When she answers “From Pasadena,” he presses: “Where are you from originally?”

Tension mounts when Beatriz reveals her immigration status to Strutt, the kind of conversation that Hayek claims dovetails with the heated debates about race and immigration taking place across the U.S. and abroad in the aftermath of Trump’s promises to deport illegal immigrants and build a border wall.

“I love this character because it represents so many people,” Hayek told AFP in a phone interview. “People think that (Mexicans) still get around on donkeys. There is a lack of understanding over who we are, where we come from, what we feel and what we want.”

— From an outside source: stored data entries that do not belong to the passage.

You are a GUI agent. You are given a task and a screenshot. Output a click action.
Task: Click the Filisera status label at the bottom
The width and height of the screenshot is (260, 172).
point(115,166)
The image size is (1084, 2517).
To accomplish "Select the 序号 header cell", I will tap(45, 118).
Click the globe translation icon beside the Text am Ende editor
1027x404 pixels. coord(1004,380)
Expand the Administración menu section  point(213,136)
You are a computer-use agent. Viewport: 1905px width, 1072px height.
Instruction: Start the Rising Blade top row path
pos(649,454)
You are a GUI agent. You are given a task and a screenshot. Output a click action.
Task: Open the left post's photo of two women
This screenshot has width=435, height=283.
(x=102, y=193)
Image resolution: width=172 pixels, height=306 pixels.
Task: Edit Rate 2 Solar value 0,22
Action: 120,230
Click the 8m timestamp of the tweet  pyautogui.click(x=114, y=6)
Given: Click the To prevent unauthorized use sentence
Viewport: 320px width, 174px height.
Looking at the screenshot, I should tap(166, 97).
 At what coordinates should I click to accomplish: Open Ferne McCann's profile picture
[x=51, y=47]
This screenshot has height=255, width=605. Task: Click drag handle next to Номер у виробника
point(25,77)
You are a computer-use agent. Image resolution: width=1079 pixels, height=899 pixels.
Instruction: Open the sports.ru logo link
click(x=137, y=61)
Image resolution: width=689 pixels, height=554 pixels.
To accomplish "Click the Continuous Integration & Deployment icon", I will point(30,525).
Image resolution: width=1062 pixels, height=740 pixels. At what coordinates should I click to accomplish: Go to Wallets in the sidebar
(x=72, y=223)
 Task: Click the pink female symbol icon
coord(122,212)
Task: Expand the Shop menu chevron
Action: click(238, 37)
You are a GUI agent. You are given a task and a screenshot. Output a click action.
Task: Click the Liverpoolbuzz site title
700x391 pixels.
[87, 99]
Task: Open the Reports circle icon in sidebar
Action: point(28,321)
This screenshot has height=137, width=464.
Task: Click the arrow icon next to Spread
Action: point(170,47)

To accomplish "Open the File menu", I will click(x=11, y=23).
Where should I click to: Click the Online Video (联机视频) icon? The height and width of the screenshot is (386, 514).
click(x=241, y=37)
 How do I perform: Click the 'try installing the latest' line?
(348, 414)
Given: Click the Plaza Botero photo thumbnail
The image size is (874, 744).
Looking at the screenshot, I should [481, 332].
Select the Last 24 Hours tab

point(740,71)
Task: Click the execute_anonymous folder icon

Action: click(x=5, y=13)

Hayek claims the role made her realize that she has a “lack of understanding” of Trump supporters’ political views, adding that she has learned from her travels that many people outside of the U.S. view them as “insane” and “embarrassing” for the rest of the U.S.:

The movie takes this polarization and tries to create a communication which, right now we’re not really having. One of the things that scares me the most about what’s happening is my lack of understanding of the other side. I don’t like this. I don’t like to say, ‘Oh, they are crazy.’ No. I want to understand better what is it that they are seeing. Because I live in the U.S. as well as in other countries, and I travel a lot, [I see that] outside of the States, people see it as insanity. They can’t believe it. They think it’s laughable and shocking; they are embarrassed for us.”

The 50-year-old actress explained that she is “scared” by the fact that a large portion of the U.S. doesn’t see Trump’s behavior as “anything erratic or stupid or offensive.”

“It scares me; I don’t understand the thought process behind that and I must do it. It is my duty as a citizen to understand the rest of America.”

She later admitted in the interview that “when you are surrounded by only one mentality” — Hollywood, for example — “it’s hard for you to see the other mentality. So, maybe if you step out and take a look beyond your environment, we can start understanding each other and have a conversation. I hope it starts this dialogue.”

Beatriz at Dinner, which is being touted as “The First Great Film of the Trump Era” by its filmmakers, was featured at the Sundance Film Festival in January and opened in theaters on June 9.

Hayek has long been an outspoken critic of Trump over the past 2 years. She famously appeared on The Late Late Show With James Corden and offered to lend Trump a copy of U.S. History for Dummies.